- **Required action**:
The entries below are to be returned exactly. Include all of them.

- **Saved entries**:
========
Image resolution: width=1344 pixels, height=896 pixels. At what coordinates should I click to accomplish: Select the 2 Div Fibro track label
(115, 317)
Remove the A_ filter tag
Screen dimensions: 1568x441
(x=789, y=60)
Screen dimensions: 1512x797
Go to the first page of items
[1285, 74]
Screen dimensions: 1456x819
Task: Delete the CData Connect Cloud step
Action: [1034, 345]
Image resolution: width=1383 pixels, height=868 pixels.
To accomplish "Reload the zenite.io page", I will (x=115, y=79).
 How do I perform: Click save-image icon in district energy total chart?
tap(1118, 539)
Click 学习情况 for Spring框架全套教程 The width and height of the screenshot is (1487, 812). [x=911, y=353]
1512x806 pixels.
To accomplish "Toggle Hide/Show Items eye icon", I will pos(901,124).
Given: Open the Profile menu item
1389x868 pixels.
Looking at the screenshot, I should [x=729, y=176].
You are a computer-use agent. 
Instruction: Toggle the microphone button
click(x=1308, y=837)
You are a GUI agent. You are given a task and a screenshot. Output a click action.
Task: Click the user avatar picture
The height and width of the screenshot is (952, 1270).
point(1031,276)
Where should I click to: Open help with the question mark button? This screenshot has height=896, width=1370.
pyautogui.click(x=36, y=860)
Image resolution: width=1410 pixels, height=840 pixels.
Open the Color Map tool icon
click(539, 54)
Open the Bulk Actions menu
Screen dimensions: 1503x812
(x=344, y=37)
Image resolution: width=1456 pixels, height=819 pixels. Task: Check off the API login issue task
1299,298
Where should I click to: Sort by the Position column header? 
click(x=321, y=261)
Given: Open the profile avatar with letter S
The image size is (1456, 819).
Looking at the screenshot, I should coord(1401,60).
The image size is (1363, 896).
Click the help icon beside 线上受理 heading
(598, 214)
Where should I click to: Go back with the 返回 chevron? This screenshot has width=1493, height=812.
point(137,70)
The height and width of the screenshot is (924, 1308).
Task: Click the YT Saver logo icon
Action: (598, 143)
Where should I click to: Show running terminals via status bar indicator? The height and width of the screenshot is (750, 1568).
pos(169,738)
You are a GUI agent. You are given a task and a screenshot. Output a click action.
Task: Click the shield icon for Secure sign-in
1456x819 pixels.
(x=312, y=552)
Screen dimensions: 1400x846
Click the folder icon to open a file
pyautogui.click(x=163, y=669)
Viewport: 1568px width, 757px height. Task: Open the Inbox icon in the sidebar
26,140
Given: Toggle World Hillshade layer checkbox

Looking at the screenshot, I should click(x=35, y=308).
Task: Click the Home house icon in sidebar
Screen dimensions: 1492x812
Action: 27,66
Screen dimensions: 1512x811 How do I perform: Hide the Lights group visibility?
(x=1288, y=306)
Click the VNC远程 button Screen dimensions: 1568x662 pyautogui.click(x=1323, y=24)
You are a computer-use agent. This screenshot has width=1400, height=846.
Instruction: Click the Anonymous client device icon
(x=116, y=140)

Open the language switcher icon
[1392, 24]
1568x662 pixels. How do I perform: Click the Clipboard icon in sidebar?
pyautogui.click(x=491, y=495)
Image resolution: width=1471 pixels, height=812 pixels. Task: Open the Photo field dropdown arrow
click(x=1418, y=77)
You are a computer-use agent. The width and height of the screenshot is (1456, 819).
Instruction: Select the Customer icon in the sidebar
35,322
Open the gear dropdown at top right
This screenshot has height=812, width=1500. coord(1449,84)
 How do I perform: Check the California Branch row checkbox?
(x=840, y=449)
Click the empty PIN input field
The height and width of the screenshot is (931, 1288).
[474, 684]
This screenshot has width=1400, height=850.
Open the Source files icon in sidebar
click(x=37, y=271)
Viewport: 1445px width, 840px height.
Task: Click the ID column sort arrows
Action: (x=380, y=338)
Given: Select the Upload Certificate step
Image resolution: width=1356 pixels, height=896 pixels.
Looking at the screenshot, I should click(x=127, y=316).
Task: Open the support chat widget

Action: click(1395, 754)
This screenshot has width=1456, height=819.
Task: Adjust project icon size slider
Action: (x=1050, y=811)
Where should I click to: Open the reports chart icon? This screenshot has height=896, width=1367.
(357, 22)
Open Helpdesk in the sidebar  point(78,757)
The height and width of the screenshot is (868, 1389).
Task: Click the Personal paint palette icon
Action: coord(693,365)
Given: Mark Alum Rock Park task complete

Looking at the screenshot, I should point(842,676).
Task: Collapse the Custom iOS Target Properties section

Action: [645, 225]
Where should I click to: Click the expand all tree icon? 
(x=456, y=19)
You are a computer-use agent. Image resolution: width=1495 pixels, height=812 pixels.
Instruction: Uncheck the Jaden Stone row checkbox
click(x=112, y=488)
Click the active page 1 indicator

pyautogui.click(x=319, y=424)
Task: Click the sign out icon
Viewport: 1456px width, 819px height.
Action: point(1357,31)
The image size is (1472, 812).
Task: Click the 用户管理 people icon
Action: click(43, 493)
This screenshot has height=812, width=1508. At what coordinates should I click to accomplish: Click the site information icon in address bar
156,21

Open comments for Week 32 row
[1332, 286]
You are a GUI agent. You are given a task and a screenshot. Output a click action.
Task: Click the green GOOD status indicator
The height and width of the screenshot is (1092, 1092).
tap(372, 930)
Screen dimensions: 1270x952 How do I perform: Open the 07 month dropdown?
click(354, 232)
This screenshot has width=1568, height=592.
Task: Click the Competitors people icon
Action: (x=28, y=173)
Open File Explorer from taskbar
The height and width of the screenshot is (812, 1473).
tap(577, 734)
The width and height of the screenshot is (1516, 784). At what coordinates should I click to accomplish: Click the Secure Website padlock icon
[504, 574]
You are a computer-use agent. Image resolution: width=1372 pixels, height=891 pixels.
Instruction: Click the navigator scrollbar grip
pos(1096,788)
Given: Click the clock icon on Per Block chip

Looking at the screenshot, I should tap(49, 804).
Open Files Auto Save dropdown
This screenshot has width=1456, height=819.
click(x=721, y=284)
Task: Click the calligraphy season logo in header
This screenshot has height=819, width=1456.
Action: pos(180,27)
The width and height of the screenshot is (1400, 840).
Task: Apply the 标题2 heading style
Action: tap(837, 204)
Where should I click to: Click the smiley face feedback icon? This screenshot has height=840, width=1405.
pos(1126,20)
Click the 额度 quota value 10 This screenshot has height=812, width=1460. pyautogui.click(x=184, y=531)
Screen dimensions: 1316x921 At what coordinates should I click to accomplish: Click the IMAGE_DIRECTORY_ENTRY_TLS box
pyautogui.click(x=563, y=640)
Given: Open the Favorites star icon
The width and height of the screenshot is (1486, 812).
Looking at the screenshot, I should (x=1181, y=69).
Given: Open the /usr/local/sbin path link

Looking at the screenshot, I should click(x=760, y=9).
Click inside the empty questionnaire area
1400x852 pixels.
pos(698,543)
========
- **Result below**:
Image resolution: width=1344 pixels, height=896 pixels. At what coordinates should I click to accomplish: Select the 2 Div Fibro track label
(115, 317)
Remove the A_ filter tag
Screen dimensions: 1568x441
(x=789, y=60)
Screen dimensions: 1512x797
Go to the first page of items
[1285, 74]
Screen dimensions: 1456x819
Task: Delete the CData Connect Cloud step
Action: [1034, 345]
Image resolution: width=1383 pixels, height=868 pixels.
To accomplish "Reload the zenite.io page", I will (x=115, y=79).
 How do I perform: Click save-image icon in district energy total chart?
tap(1118, 539)
Click 学习情况 for Spring框架全套教程 The width and height of the screenshot is (1487, 812). [x=911, y=353]
1512x806 pixels.
To accomplish "Toggle Hide/Show Items eye icon", I will pos(901,124).
Given: Open the Profile menu item
1389x868 pixels.
Looking at the screenshot, I should [x=729, y=176].
You are a computer-use agent. 
Instruction: Toggle the microphone button
click(x=1308, y=837)
You are a GUI agent. You are given a task and a screenshot. Output a click action.
Task: Click the user avatar picture
The height and width of the screenshot is (952, 1270).
point(1031,276)
Where should I click to: Open help with the question mark button? This screenshot has height=896, width=1370.
pyautogui.click(x=36, y=860)
Image resolution: width=1410 pixels, height=840 pixels.
Open the Color Map tool icon
click(539, 54)
Open the Bulk Actions menu
Screen dimensions: 1503x812
(x=344, y=37)
Image resolution: width=1456 pixels, height=819 pixels. Task: Check off the API login issue task
1299,298
Where should I click to: Sort by the Position column header? 
click(x=321, y=261)
Given: Open the profile avatar with letter S
The image size is (1456, 819).
Looking at the screenshot, I should coord(1401,60).
The image size is (1363, 896).
Click the help icon beside 线上受理 heading
(598, 214)
Where should I click to: Go back with the 返回 chevron? This screenshot has width=1493, height=812.
point(137,70)
The height and width of the screenshot is (924, 1308).
Task: Click the YT Saver logo icon
Action: (598, 143)
Where should I click to: Show running terminals via status bar indicator? The height and width of the screenshot is (750, 1568).
pos(169,738)
You are a GUI agent. You are given a task and a screenshot. Output a click action.
Task: Click the shield icon for Secure sign-in
1456x819 pixels.
(x=312, y=552)
Screen dimensions: 1400x846
Click the folder icon to open a file
pyautogui.click(x=163, y=669)
Viewport: 1568px width, 757px height. Task: Open the Inbox icon in the sidebar
26,140
Given: Toggle World Hillshade layer checkbox

Looking at the screenshot, I should click(x=35, y=308).
Task: Click the Home house icon in sidebar
Screen dimensions: 1492x812
Action: 27,66
Screen dimensions: 1512x811 How do I perform: Hide the Lights group visibility?
(x=1288, y=306)
Click the VNC远程 button Screen dimensions: 1568x662 pyautogui.click(x=1323, y=24)
You are a computer-use agent. This screenshot has width=1400, height=846.
Instruction: Click the Anonymous client device icon
(x=116, y=140)

Open the language switcher icon
[1392, 24]
1568x662 pixels. How do I perform: Click the Clipboard icon in sidebar?
pyautogui.click(x=491, y=495)
Image resolution: width=1471 pixels, height=812 pixels. Task: Open the Photo field dropdown arrow
click(x=1418, y=77)
You are a computer-use agent. The width and height of the screenshot is (1456, 819).
Instruction: Select the Customer icon in the sidebar
35,322
Open the gear dropdown at top right
This screenshot has height=812, width=1500. coord(1449,84)
 How do I perform: Check the California Branch row checkbox?
(x=840, y=449)
Click the empty PIN input field
The height and width of the screenshot is (931, 1288).
[474, 684]
This screenshot has width=1400, height=850.
Open the Source files icon in sidebar
click(x=37, y=271)
Viewport: 1445px width, 840px height.
Task: Click the ID column sort arrows
Action: (x=380, y=338)
Given: Select the Upload Certificate step
Image resolution: width=1356 pixels, height=896 pixels.
Looking at the screenshot, I should click(x=127, y=316).
Task: Open the support chat widget

Action: click(1395, 754)
This screenshot has width=1456, height=819.
Task: Adjust project icon size slider
Action: (x=1050, y=811)
Where should I click to: Open the reports chart icon? This screenshot has height=896, width=1367.
(357, 22)
Open Helpdesk in the sidebar  point(78,757)
The height and width of the screenshot is (868, 1389).
Task: Click the Personal paint palette icon
Action: coord(693,365)
Given: Mark Alum Rock Park task complete

Looking at the screenshot, I should point(842,676).
Task: Collapse the Custom iOS Target Properties section

Action: [645, 225]
Where should I click to: Click the expand all tree icon? 
(x=456, y=19)
You are a computer-use agent. Image resolution: width=1495 pixels, height=812 pixels.
Instruction: Uncheck the Jaden Stone row checkbox
click(x=112, y=488)
Click the active page 1 indicator

pyautogui.click(x=319, y=424)
Task: Click the sign out icon
Viewport: 1456px width, 819px height.
Action: point(1357,31)
The image size is (1472, 812).
Task: Click the 用户管理 people icon
Action: click(43, 493)
This screenshot has height=812, width=1508. At what coordinates should I click to accomplish: Click the site information icon in address bar
156,21

Open comments for Week 32 row
[1332, 286]
You are a GUI agent. You are given a task and a screenshot. Output a click action.
Task: Click the green GOOD status indicator
The height and width of the screenshot is (1092, 1092).
tap(372, 930)
Screen dimensions: 1270x952 How do I perform: Open the 07 month dropdown?
click(354, 232)
This screenshot has width=1568, height=592.
Task: Click the Competitors people icon
Action: (x=28, y=173)
Open File Explorer from taskbar
The height and width of the screenshot is (812, 1473).
tap(577, 734)
The width and height of the screenshot is (1516, 784). At what coordinates should I click to accomplish: Click the Secure Website padlock icon
[504, 574]
You are a computer-use agent. Image resolution: width=1372 pixels, height=891 pixels.
Instruction: Click the navigator scrollbar grip
pos(1096,788)
Given: Click the clock icon on Per Block chip

Looking at the screenshot, I should tap(49, 804).
Open Files Auto Save dropdown
This screenshot has width=1456, height=819.
click(x=721, y=284)
Task: Click the calligraphy season logo in header
This screenshot has height=819, width=1456.
Action: pos(180,27)
The width and height of the screenshot is (1400, 840).
Task: Apply the 标题2 heading style
Action: tap(837, 204)
Where should I click to: Click the smiley face feedback icon? This screenshot has height=840, width=1405.
pos(1126,20)
Click the 额度 quota value 10 This screenshot has height=812, width=1460. pyautogui.click(x=184, y=531)
Screen dimensions: 1316x921 At what coordinates should I click to accomplish: Click the IMAGE_DIRECTORY_ENTRY_TLS box
pyautogui.click(x=563, y=640)
Given: Open the Favorites star icon
The width and height of the screenshot is (1486, 812).
Looking at the screenshot, I should (x=1181, y=69).
Given: Open the /usr/local/sbin path link

Looking at the screenshot, I should click(x=760, y=9).
Click inside the empty questionnaire area
1400x852 pixels.
pos(698,543)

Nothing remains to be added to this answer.